(Work request): Transcribe the data below verbatim from the line with "Open the reactwise.io website link" to the line with "Task: Click the リスティング取得 button". Include both of those lines.

(Records for the task):
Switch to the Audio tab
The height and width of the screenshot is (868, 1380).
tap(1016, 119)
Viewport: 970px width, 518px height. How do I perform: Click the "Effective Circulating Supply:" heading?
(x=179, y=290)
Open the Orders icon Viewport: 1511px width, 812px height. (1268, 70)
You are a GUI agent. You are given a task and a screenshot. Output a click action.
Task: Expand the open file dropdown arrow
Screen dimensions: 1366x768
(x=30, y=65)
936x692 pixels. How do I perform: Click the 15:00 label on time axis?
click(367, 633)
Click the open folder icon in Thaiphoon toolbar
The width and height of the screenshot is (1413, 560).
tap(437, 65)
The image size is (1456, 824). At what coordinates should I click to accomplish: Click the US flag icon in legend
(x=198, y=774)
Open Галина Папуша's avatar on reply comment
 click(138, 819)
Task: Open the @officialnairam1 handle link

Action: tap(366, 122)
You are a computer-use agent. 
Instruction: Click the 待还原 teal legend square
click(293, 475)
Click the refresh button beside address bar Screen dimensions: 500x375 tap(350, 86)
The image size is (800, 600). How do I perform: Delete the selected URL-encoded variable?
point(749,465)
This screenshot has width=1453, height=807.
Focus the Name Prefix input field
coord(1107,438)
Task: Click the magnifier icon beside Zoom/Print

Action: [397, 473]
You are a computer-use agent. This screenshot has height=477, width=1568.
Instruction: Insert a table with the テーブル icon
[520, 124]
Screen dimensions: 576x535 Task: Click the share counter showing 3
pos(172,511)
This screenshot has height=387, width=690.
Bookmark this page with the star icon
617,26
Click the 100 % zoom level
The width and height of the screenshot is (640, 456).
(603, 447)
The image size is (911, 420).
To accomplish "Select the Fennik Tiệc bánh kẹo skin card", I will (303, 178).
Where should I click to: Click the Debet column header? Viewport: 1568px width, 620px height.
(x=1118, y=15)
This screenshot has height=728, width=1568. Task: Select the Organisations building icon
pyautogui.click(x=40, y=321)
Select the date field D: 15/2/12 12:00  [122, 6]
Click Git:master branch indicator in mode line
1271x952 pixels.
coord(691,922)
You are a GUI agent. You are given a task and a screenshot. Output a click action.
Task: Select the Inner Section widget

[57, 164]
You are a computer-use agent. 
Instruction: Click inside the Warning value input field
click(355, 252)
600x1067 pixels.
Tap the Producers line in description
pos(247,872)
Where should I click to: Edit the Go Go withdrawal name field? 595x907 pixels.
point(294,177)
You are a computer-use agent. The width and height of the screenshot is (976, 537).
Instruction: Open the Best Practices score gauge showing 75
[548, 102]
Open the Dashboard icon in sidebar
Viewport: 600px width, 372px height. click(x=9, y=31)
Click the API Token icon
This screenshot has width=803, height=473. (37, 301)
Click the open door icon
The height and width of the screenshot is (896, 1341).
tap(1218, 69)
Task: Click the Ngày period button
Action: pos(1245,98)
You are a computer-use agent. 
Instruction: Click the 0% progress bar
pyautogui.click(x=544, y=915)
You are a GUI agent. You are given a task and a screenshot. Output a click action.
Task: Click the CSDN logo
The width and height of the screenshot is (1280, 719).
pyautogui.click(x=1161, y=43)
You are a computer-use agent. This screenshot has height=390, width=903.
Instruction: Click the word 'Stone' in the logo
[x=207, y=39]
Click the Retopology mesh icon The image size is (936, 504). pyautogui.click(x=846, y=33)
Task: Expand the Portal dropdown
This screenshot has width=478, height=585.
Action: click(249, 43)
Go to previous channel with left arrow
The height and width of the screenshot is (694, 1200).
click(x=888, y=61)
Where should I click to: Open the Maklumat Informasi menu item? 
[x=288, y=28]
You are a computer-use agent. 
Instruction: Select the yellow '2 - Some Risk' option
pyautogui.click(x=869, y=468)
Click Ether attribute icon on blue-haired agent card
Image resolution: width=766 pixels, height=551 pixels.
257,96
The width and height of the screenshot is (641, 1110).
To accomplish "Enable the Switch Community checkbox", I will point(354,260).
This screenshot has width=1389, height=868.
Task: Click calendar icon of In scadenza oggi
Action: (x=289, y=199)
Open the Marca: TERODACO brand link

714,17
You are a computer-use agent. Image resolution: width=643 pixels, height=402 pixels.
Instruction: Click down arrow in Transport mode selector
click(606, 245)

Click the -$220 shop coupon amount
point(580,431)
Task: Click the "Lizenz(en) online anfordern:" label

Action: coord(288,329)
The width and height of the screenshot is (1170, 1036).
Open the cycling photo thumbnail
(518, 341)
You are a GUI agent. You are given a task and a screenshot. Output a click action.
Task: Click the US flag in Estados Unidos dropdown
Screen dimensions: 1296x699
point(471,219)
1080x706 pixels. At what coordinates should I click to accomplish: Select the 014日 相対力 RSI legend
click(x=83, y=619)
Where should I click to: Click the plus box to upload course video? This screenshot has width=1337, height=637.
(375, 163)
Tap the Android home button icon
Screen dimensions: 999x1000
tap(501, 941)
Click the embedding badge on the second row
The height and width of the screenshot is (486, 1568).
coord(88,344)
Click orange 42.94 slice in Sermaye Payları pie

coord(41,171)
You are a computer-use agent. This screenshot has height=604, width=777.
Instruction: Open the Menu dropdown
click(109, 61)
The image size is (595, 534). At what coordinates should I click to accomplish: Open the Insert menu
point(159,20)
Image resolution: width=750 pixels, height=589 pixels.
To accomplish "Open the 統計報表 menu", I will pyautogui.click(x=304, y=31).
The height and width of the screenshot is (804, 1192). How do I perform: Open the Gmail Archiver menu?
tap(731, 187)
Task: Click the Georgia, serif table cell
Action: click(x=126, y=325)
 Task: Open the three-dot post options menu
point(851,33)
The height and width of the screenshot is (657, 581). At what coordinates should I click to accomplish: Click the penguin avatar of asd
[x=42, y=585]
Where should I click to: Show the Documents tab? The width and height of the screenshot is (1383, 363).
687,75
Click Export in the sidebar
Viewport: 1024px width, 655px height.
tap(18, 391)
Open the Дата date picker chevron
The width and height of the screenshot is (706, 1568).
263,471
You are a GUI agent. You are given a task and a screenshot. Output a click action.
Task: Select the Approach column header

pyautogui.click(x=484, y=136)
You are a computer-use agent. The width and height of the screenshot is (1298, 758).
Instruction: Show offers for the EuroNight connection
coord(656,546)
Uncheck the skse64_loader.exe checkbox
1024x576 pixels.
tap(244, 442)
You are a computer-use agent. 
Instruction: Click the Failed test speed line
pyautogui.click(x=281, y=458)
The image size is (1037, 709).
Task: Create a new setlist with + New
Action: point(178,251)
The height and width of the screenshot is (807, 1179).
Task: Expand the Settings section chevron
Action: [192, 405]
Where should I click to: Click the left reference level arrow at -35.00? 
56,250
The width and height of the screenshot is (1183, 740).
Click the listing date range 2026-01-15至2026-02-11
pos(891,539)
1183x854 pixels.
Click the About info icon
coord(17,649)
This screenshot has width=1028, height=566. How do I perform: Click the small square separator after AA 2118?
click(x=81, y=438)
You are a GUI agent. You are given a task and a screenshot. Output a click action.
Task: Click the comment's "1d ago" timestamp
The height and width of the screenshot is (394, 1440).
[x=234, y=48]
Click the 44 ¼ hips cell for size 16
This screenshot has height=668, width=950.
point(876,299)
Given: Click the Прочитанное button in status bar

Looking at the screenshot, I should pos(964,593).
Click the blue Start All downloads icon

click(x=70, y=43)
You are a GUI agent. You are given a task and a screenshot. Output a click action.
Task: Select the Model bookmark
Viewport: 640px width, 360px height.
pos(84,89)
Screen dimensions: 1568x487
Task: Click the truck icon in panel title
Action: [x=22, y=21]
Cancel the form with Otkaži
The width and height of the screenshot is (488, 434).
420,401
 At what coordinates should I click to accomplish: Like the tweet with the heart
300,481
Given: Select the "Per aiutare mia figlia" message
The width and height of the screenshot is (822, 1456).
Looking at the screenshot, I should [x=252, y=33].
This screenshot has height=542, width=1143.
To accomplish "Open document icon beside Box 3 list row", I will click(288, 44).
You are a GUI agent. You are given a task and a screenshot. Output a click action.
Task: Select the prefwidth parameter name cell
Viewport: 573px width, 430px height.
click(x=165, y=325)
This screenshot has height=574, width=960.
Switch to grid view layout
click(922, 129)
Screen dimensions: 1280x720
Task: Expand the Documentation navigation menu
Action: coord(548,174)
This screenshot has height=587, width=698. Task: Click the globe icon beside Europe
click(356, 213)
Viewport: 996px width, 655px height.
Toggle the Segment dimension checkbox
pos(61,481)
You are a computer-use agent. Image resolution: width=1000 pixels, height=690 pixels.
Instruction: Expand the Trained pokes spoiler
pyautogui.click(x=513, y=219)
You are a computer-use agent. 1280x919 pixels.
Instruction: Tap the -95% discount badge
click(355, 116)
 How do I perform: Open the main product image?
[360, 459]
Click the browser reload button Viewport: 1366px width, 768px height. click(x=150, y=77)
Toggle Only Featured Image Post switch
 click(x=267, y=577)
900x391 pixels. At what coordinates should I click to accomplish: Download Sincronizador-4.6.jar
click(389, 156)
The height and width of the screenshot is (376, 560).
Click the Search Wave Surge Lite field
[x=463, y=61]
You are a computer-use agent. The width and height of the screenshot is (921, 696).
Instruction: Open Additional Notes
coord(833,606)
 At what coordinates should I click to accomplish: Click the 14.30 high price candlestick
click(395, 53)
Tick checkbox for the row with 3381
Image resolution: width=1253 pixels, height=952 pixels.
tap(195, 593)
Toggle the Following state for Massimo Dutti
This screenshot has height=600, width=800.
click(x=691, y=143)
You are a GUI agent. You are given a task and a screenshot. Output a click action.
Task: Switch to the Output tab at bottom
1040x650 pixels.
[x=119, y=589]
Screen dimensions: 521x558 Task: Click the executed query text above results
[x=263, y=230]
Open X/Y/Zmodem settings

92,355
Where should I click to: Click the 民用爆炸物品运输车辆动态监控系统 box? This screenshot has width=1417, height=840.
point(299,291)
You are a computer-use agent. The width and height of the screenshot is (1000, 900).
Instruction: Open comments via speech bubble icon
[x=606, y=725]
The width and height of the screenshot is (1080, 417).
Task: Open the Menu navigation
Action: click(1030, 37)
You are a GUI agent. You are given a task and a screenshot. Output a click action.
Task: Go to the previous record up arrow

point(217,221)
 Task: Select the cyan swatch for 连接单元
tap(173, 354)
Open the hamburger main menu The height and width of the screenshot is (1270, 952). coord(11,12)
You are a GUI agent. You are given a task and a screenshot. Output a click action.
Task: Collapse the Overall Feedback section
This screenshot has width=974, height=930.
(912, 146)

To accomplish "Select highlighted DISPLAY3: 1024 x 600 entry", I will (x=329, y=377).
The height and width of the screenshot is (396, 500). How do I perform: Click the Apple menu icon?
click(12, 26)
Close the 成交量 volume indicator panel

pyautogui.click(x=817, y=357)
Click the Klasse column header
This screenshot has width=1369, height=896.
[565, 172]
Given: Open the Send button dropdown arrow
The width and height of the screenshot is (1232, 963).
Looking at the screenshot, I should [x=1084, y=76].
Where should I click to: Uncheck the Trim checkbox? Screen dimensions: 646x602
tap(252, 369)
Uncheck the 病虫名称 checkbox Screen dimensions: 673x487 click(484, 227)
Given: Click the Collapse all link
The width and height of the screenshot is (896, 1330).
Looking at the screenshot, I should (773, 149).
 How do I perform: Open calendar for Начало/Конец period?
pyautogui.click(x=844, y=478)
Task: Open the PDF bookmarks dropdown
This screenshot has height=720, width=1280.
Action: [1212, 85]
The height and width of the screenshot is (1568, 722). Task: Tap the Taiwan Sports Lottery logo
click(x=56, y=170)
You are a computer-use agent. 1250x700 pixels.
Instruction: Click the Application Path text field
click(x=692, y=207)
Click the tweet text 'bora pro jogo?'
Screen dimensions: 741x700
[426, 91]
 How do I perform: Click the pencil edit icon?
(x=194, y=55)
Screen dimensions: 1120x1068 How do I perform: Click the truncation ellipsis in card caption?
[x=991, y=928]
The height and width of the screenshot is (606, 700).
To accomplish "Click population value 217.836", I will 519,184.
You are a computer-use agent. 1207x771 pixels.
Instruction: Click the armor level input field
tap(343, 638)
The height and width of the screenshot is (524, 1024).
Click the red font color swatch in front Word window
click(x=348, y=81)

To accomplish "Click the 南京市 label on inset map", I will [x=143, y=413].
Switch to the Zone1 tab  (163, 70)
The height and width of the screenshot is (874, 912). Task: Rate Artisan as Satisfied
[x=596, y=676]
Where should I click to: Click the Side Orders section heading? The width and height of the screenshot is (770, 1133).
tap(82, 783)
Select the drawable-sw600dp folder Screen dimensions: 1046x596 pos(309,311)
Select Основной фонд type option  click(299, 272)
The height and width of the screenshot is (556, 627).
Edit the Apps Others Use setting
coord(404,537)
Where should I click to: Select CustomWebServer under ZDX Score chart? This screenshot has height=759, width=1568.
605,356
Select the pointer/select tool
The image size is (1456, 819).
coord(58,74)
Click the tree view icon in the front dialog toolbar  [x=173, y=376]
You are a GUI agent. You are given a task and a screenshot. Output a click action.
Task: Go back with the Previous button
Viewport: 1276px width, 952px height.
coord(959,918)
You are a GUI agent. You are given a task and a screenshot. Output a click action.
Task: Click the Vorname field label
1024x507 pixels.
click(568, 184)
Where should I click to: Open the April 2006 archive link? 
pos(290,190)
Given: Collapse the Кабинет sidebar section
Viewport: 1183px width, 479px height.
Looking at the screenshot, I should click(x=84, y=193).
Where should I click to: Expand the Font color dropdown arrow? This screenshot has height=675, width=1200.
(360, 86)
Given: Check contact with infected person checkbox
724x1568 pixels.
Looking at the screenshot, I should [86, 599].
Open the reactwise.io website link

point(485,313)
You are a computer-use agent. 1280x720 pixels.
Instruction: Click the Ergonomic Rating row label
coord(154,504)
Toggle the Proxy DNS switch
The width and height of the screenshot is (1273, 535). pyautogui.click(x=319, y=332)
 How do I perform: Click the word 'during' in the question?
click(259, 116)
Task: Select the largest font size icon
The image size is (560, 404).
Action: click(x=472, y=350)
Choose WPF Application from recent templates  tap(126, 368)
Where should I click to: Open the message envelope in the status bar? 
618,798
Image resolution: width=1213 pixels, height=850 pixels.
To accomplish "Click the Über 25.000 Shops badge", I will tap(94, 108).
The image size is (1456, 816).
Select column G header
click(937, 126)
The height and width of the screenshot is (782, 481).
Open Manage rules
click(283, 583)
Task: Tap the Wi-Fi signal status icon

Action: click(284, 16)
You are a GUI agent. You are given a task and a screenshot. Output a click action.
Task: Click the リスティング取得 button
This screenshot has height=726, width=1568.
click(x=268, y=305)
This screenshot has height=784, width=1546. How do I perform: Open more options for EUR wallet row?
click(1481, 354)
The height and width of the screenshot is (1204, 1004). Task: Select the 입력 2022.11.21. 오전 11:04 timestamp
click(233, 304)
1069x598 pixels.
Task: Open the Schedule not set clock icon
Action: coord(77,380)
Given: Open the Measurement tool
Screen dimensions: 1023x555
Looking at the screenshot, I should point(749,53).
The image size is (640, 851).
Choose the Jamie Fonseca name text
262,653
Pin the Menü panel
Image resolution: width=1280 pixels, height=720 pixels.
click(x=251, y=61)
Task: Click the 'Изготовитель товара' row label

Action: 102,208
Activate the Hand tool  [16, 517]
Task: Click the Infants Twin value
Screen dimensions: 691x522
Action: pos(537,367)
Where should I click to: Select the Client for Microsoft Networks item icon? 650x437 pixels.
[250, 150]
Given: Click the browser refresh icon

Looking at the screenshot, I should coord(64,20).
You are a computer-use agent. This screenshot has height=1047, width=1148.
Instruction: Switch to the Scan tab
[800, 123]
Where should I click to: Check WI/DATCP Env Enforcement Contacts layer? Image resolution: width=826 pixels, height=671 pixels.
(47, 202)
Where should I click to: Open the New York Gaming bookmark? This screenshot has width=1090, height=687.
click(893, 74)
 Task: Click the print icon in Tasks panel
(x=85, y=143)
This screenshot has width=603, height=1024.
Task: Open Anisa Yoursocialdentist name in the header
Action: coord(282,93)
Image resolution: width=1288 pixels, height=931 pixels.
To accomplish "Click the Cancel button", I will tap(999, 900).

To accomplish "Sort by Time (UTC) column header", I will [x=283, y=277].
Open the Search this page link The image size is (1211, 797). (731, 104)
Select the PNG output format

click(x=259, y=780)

(Answer box):
Open the reactwise.io website link

point(485,313)
You are a computer-use agent. 1280x720 pixels.
Instruction: Click the Ergonomic Rating row label
coord(154,504)
Toggle the Proxy DNS switch
The width and height of the screenshot is (1273, 535). pyautogui.click(x=319, y=332)
 How do I perform: Click the word 'during' in the question?
click(259, 116)
Task: Select the largest font size icon
The image size is (560, 404).
Action: click(x=472, y=350)
Choose WPF Application from recent templates  tap(126, 368)
Where should I click to: Open the message envelope in the status bar? 
618,798
Image resolution: width=1213 pixels, height=850 pixels.
To accomplish "Click the Über 25.000 Shops badge", I will tap(94, 108).
The image size is (1456, 816).
Select column G header
click(937, 126)
The height and width of the screenshot is (782, 481).
Open Manage rules
click(283, 583)
Task: Tap the Wi-Fi signal status icon

Action: click(284, 16)
You are a GUI agent. You are given a task and a screenshot. Output a click action.
Task: Click the リスティング取得 button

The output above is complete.